The disturbing domestic violence incident involving former Baltimore Ravens running back Ray Rice and his wife may raise issues for professional football’s labor relations as well as Rice’s future career as a player.

Rice was seen in a hotel video dragging his wife out of an elevator.  National Football League Commissioner Roger Goodell investigated and suspended Rice for two games. Public outrage continued to mount, especially after a newly released  hotel video showing Rice punching Janay inside the elevator was released. Commissioner Goodell changed Rice’s punishment and increased the length of the punishment to an indefinite suspension.

Rice is covered by a collective bargaining agreement between the league and the National Football League Players Association (NFLPA) and, despite the seriousness of the incident, the question arises whether the “rules” bar Commissioner Goodell from having increased the initial sanction against Rice for reasons of “double jeopardy.” That argument, among other theories, almost certainly will be raised by the NFL Players Association (NFLPA) at the hearing that will take place in connection with the appeal the NFLPA filed challenging Rice’s indefinite suspension

The NFLPA represents NFL players under a collective bargaining agreement (CBA) with the League.  Like most CBAs, the NFL CBA contains a provision under which employees (players) and/or the union may file a “grievance” involving a dispute about how a specific provision of the CBA has been interpreted or applied by the NFL.  Unresolved grievances are referred to arbitration in front of a neutral arbitrator.

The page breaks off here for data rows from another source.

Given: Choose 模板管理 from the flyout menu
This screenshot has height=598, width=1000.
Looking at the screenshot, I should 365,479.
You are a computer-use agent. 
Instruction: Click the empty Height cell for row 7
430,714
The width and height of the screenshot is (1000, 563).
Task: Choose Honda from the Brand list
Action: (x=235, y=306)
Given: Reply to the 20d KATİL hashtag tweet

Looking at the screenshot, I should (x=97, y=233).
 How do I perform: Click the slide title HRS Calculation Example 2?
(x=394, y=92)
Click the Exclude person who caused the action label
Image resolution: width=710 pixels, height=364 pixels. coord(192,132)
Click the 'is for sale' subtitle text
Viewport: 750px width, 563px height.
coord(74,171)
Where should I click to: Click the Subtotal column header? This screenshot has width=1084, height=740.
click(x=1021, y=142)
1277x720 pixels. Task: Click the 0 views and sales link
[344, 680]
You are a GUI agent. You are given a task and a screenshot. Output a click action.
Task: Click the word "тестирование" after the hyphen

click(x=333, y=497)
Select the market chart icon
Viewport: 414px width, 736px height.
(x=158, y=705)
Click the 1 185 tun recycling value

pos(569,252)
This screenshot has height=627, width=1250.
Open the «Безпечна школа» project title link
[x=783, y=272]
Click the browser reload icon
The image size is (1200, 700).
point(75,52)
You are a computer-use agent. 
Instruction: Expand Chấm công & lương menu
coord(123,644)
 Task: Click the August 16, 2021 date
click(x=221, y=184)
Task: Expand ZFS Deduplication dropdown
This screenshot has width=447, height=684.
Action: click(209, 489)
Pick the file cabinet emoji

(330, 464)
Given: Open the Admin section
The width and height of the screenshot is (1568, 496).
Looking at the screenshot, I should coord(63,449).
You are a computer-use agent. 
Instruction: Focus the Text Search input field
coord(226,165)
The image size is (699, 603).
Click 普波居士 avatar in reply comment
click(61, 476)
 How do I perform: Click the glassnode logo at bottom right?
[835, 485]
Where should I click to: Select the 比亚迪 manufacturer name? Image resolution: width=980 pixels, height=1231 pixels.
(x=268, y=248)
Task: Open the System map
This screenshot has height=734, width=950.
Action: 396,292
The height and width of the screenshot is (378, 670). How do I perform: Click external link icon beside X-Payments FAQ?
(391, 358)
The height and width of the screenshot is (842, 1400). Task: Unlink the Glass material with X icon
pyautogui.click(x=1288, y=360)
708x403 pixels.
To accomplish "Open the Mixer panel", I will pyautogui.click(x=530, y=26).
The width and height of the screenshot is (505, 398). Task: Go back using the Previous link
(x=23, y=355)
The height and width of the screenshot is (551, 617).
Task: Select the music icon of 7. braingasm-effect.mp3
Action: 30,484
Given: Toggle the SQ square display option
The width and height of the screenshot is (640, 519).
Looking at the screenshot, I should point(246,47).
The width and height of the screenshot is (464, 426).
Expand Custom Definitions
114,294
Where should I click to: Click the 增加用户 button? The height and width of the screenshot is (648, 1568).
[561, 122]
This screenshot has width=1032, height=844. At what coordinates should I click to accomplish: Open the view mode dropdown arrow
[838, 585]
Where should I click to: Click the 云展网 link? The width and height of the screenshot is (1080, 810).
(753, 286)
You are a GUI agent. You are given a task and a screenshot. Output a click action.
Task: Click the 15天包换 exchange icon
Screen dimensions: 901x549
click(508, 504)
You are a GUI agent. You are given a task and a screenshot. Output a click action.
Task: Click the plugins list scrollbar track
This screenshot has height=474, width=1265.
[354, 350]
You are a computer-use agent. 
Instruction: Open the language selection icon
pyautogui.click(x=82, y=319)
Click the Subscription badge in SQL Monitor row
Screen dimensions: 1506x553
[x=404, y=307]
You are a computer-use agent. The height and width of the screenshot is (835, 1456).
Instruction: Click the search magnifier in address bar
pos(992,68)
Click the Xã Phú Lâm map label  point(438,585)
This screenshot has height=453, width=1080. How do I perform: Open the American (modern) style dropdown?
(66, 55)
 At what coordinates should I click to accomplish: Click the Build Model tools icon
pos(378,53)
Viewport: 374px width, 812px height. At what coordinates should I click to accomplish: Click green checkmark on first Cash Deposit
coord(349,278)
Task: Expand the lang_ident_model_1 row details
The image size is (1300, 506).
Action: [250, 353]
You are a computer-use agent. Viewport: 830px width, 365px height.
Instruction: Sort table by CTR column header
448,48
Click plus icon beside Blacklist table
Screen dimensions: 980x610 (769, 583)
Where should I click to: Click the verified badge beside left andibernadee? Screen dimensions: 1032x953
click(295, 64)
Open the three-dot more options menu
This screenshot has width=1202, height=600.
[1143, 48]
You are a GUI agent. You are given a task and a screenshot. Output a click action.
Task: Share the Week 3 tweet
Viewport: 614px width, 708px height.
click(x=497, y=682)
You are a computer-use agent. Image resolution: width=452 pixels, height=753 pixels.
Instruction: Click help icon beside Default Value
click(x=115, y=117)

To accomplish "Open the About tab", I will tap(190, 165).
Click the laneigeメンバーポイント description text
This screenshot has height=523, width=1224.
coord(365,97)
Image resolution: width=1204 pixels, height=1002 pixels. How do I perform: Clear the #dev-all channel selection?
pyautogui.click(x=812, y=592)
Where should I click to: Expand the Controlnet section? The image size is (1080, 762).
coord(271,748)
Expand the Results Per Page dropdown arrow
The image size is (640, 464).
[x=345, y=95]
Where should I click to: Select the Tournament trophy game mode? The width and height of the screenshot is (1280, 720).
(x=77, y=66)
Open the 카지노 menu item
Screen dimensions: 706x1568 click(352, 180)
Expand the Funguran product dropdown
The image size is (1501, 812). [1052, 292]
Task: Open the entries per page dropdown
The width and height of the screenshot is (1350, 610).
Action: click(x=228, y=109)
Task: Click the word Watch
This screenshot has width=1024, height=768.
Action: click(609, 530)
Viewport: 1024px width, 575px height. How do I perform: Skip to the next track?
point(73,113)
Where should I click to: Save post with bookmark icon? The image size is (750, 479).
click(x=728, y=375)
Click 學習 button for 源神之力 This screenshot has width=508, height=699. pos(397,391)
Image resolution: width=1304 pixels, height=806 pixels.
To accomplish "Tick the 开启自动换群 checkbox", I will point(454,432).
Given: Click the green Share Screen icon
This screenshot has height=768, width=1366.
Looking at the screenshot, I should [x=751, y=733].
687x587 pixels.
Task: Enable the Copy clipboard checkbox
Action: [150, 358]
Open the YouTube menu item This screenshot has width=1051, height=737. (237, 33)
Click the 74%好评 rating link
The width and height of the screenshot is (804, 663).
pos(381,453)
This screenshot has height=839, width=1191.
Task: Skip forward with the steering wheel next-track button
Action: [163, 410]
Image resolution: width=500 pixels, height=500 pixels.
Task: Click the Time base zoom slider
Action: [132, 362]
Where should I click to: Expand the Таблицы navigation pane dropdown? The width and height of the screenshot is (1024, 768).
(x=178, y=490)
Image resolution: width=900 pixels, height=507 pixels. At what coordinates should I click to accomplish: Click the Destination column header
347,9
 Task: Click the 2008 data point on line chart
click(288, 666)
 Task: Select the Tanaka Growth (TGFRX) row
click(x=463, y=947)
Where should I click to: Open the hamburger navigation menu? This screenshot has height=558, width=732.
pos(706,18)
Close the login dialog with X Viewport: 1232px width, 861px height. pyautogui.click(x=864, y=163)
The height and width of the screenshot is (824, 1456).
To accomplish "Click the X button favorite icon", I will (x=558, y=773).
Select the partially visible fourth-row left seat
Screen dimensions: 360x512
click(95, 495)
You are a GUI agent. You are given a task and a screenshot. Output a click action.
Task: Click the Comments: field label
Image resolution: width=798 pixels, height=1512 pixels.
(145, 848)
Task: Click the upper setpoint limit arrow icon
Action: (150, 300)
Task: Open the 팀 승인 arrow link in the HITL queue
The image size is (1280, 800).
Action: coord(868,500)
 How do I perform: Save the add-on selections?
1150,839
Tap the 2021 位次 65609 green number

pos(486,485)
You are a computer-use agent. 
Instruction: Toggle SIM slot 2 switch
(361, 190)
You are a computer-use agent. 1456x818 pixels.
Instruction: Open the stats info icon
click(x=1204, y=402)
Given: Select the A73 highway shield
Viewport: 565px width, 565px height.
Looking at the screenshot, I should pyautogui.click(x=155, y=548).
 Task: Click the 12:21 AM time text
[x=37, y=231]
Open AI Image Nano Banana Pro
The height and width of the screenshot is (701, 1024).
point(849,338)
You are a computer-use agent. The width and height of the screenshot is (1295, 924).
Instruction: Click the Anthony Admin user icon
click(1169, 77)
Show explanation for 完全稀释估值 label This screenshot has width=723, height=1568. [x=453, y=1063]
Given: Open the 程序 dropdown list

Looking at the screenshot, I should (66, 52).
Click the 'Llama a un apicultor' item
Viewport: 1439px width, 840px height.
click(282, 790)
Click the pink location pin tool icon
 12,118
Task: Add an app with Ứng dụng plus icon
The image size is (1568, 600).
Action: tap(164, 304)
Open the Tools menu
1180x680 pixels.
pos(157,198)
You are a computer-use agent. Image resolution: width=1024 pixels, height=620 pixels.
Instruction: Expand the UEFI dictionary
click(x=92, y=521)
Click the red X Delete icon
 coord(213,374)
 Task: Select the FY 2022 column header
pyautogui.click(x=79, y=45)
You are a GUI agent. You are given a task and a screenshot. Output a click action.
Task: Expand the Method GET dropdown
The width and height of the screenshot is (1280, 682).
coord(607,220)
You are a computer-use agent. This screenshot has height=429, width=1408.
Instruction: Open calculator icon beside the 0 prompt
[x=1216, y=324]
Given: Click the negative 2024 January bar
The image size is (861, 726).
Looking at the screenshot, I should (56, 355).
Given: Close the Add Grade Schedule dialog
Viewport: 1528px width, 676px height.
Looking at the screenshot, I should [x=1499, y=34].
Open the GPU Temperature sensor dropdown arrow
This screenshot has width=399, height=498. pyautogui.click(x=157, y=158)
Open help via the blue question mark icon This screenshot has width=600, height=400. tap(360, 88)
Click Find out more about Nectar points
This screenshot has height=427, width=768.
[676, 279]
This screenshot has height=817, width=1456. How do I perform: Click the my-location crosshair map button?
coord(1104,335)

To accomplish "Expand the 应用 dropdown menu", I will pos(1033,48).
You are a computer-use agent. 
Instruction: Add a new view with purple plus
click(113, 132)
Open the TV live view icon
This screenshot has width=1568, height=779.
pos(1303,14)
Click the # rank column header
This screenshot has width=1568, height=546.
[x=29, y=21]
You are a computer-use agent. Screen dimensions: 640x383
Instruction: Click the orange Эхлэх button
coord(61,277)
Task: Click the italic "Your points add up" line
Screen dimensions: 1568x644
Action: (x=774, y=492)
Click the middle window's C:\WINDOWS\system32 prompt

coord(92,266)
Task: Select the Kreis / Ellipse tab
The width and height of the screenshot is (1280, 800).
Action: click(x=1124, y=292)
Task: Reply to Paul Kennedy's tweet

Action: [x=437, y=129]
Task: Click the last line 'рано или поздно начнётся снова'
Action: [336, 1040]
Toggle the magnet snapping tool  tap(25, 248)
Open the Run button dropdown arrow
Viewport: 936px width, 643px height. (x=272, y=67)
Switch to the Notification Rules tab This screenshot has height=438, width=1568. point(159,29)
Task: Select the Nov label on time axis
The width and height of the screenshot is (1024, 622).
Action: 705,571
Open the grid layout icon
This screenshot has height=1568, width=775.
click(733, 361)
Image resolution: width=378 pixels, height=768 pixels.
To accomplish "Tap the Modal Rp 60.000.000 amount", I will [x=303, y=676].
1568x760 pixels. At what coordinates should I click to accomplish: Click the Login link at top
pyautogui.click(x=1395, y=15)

Unlike almost all other grievance processes contained in CBAs, however, the NFL CBA grievance procedure does not apply to fines or suspensions (including Ray Rice’s) levied against players.    Instead, a “hearing officer,” appointed by the Commissioner after “consultation” with the Executive Director of the NFLPA, hears the case and renders a written decision which is “full, final and complete disposition of the dispute” and binding.

Enter the potential concept of “double jeopardy.”  In criminal cases, it prevents an individual from being tried twice for the same crime after a conviction or acquittal has occurred.  The same concept also can be applied in the workplace. Double jeopardy as a workplace concept has more than one meaning or application.  First, once an employee has been disciplined for wrongdoing, he or she may not be subject to discipline a second time for the same infraction.  Second, and most relevant to the Rice situation, the notion also disallows increasing the penalty for a violation after the discipline has been imposed.  In fact, double jeopardy can apply where a penalty is enlarged, even if the greater penalty is based on facts about which the employer was unaware when the original discipline was imposed.

In its press release announcing the filing of the appeal on Rice’s behalf, the NFLPA said “[u]nder governing labor law, an employee cannot be punished twice for the same action when all of the relevant facts were available to the employer at the time of the first punishment.”)

Although the concept of double jeopardy is well-established in grievance arbitration, it is not a given that it will be recognized by the hearing officer under the procedure contained in the NFL CBA.  And, even if it is, the double jeopardy rules are not without exception.  For example, assuming double jeopardy is raised by the NFLPA at the hearing, the hearing officer may be sympathetic to a counter-argument by the NFL that it was unaware of what actually occurred in the elevator until after the two-game suspension had been imposed, and therefore, it was appropriate to reconsider the earlier suspension decision.